WHAT THIS TASK INVOLVES.
Set down precisely the lines from the line with "Task: Click the 18.4亿 tokens value" through the end of the material, inclusive, and no pictures.

DATA PROVIDED.
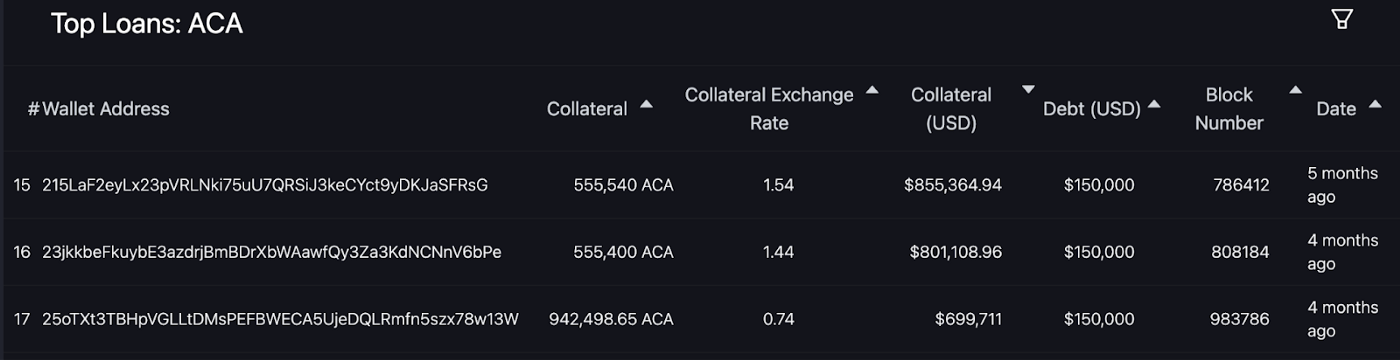Image resolution: width=1400 pixels, height=360 pixels.
Task: Open wallet address starting with 25oTXt3TBHpV
Action: coord(280,319)
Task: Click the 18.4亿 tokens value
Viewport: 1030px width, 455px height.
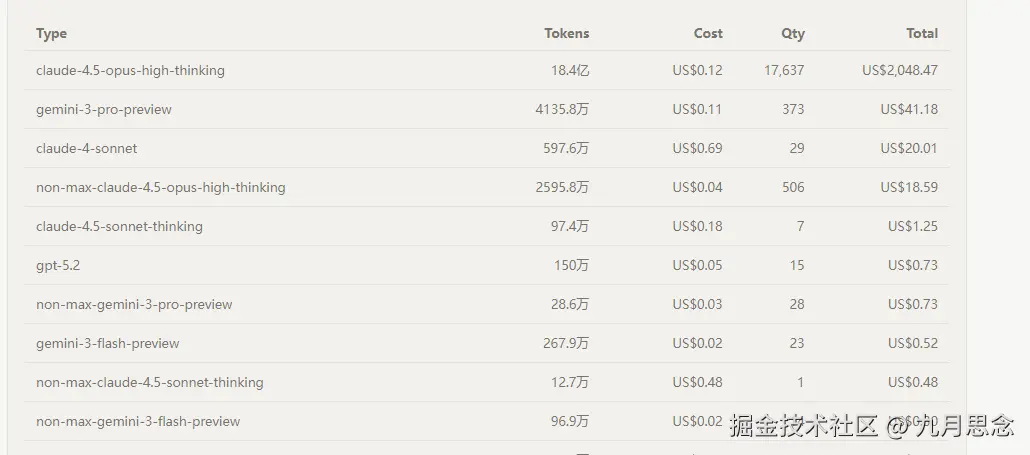Action: (569, 71)
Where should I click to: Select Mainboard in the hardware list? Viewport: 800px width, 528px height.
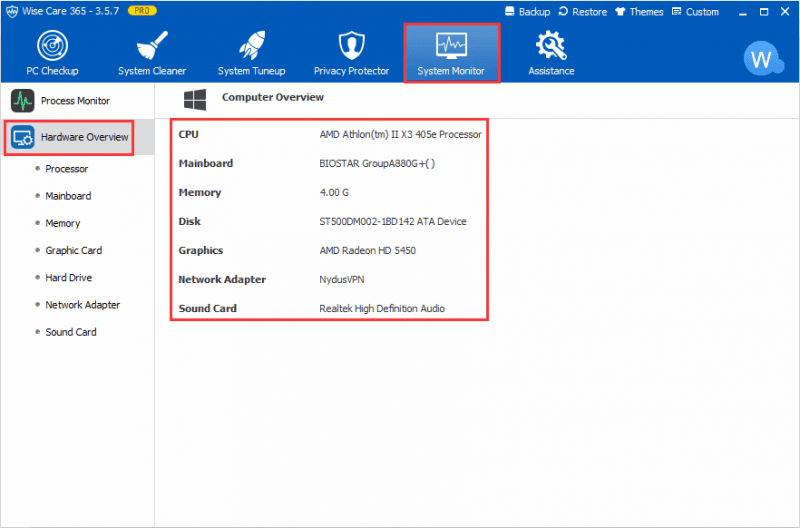[68, 196]
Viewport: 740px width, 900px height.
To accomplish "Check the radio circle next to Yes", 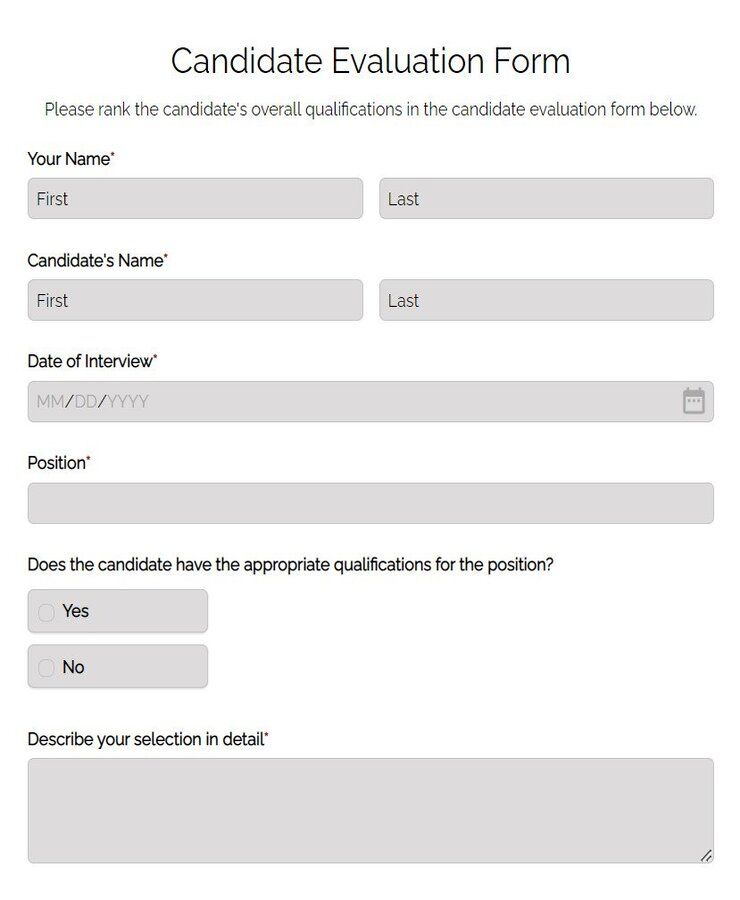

ANSWER TO THIS PROBLEM.
Task: Click the 18.4亿 tokens value
Viewport: 1030px width, 455px height.
Action: (569, 71)
Where should I click to: Select Mainboard in the hardware list? Viewport: 800px width, 528px height.
[68, 196]
Viewport: 740px width, 900px height.
To accomplish "Check the radio circle next to Yes", 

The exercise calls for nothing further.